(Collected data)
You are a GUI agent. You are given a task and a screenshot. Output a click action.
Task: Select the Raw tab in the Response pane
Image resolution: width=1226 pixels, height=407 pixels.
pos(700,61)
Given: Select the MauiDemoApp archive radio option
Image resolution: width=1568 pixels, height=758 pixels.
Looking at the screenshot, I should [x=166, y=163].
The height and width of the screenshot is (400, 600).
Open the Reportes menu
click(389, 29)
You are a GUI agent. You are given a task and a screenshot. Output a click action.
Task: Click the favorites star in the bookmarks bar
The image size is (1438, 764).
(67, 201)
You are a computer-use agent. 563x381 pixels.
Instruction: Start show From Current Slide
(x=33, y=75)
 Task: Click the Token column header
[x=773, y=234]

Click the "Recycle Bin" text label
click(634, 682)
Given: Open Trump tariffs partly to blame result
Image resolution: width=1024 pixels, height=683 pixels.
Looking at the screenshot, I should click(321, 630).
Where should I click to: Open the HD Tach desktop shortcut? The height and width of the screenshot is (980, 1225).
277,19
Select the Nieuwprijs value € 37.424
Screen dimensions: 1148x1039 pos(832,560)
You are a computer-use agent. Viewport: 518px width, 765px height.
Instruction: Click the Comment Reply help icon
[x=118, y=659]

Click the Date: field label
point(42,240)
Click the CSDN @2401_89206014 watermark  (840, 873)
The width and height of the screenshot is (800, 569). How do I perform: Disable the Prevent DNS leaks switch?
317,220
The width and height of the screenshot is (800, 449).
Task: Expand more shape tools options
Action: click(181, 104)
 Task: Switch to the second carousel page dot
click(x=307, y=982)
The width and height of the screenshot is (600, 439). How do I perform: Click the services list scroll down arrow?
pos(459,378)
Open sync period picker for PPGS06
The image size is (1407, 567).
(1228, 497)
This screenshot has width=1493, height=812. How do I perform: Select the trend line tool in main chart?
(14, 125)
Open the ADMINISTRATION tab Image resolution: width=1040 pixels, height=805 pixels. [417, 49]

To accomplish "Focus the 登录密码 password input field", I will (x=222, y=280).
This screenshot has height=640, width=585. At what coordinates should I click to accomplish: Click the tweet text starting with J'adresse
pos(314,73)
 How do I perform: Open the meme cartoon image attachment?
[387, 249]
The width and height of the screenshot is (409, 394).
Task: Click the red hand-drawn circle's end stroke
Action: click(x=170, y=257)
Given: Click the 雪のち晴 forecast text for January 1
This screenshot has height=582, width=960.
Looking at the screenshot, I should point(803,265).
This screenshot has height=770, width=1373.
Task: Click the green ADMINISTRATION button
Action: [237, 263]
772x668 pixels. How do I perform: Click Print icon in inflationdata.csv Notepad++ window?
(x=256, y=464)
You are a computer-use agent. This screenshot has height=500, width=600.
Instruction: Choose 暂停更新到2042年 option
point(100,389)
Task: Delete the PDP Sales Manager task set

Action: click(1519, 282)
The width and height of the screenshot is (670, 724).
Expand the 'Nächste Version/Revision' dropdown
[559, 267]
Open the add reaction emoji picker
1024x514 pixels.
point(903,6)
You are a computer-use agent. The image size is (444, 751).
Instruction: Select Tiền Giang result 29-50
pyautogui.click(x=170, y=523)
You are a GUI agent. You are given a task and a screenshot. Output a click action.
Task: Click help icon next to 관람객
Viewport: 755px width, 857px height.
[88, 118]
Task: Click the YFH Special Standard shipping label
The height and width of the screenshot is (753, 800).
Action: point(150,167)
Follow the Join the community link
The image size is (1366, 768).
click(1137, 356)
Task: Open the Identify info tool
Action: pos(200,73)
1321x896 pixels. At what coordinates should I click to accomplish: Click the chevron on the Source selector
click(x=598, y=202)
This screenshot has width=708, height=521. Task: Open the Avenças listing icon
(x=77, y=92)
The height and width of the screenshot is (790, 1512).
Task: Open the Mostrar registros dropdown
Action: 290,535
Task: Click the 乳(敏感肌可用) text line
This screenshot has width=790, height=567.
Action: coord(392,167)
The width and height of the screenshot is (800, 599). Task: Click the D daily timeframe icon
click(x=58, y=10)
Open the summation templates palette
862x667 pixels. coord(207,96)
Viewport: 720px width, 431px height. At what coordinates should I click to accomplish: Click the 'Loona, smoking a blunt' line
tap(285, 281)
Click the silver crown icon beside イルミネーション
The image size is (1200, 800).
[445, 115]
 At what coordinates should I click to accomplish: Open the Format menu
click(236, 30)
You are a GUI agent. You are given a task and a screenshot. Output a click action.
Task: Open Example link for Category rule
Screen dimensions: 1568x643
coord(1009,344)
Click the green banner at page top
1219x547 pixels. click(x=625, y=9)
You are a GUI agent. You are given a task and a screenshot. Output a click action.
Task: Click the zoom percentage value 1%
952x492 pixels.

**What this task involves**. Every record, word for word, must be returned.

**Answer box**.
You are a GUI agent. You are given a task and a screenshot. Output a click action.
Task: Select the Raw tab in the Response pane
Image resolution: width=1226 pixels, height=407 pixels.
pos(700,61)
Given: Select the MauiDemoApp archive radio option
Image resolution: width=1568 pixels, height=758 pixels.
Looking at the screenshot, I should [x=166, y=163].
The height and width of the screenshot is (400, 600).
Open the Reportes menu
click(389, 29)
You are a GUI agent. You are given a task and a screenshot. Output a click action.
Task: Click the favorites star in the bookmarks bar
The image size is (1438, 764).
(67, 201)
You are a computer-use agent. 563x381 pixels.
Instruction: Start show From Current Slide
(x=33, y=75)
 Task: Click the Token column header
[x=773, y=234]

Click the "Recycle Bin" text label
click(634, 682)
Given: Open Trump tariffs partly to blame result
Image resolution: width=1024 pixels, height=683 pixels.
Looking at the screenshot, I should click(321, 630).
Where should I click to: Open the HD Tach desktop shortcut? The height and width of the screenshot is (980, 1225).
277,19
Select the Nieuwprijs value € 37.424
Screen dimensions: 1148x1039 pos(832,560)
You are a computer-use agent. Viewport: 518px width, 765px height.
Instruction: Click the Comment Reply help icon
[x=118, y=659]

Click the Date: field label
point(42,240)
Click the CSDN @2401_89206014 watermark  (840, 873)
The width and height of the screenshot is (800, 569). How do I perform: Disable the Prevent DNS leaks switch?
317,220
The width and height of the screenshot is (800, 449).
Task: Expand more shape tools options
Action: click(181, 104)
 Task: Switch to the second carousel page dot
click(x=307, y=982)
The width and height of the screenshot is (600, 439). How do I perform: Click the services list scroll down arrow?
pos(459,378)
Open sync period picker for PPGS06
The image size is (1407, 567).
(1228, 497)
This screenshot has width=1493, height=812. How do I perform: Select the trend line tool in main chart?
(14, 125)
Open the ADMINISTRATION tab Image resolution: width=1040 pixels, height=805 pixels. [417, 49]

To accomplish "Focus the 登录密码 password input field", I will (x=222, y=280).
This screenshot has height=640, width=585. At what coordinates should I click to accomplish: Click the tweet text starting with J'adresse
pos(314,73)
 How do I perform: Open the meme cartoon image attachment?
[387, 249]
The width and height of the screenshot is (409, 394).
Task: Click the red hand-drawn circle's end stroke
Action: click(x=170, y=257)
Given: Click the 雪のち晴 forecast text for January 1
This screenshot has height=582, width=960.
Looking at the screenshot, I should point(803,265).
This screenshot has height=770, width=1373.
Task: Click the green ADMINISTRATION button
Action: [237, 263]
772x668 pixels. How do I perform: Click Print icon in inflationdata.csv Notepad++ window?
(x=256, y=464)
You are a computer-use agent. This screenshot has height=500, width=600.
Instruction: Choose 暂停更新到2042年 option
point(100,389)
Task: Delete the PDP Sales Manager task set

Action: click(1519, 282)
The width and height of the screenshot is (670, 724).
Expand the 'Nächste Version/Revision' dropdown
[559, 267]
Open the add reaction emoji picker
1024x514 pixels.
point(903,6)
You are a computer-use agent. The image size is (444, 751).
Instruction: Select Tiền Giang result 29-50
pyautogui.click(x=170, y=523)
You are a GUI agent. You are given a task and a screenshot. Output a click action.
Task: Click help icon next to 관람객
Viewport: 755px width, 857px height.
[88, 118]
Task: Click the YFH Special Standard shipping label
The height and width of the screenshot is (753, 800).
Action: point(150,167)
Follow the Join the community link
The image size is (1366, 768).
click(1137, 356)
Task: Open the Identify info tool
Action: pos(200,73)
1321x896 pixels. At what coordinates should I click to accomplish: Click the chevron on the Source selector
click(x=598, y=202)
This screenshot has width=708, height=521. Task: Open the Avenças listing icon
(x=77, y=92)
The height and width of the screenshot is (790, 1512).
Task: Open the Mostrar registros dropdown
Action: 290,535
Task: Click the 乳(敏感肌可用) text line
This screenshot has width=790, height=567.
Action: coord(392,167)
The width and height of the screenshot is (800, 599). Task: Click the D daily timeframe icon
click(x=58, y=10)
Open the summation templates palette
862x667 pixels. coord(207,96)
Viewport: 720px width, 431px height. At what coordinates should I click to accomplish: Click the 'Loona, smoking a blunt' line
tap(285, 281)
Click the silver crown icon beside イルミネーション
The image size is (1200, 800).
[445, 115]
 At what coordinates should I click to accomplish: Open the Format menu
click(236, 30)
You are a GUI agent. You are given a task and a screenshot. Output a click action.
Task: Open Example link for Category rule
Screen dimensions: 1568x643
coord(1009,344)
Click the green banner at page top
1219x547 pixels. click(x=625, y=9)
You are a GUI agent. You are given a task and a screenshot. Output a click action.
Task: Click the zoom percentage value 1%
952x492 pixels.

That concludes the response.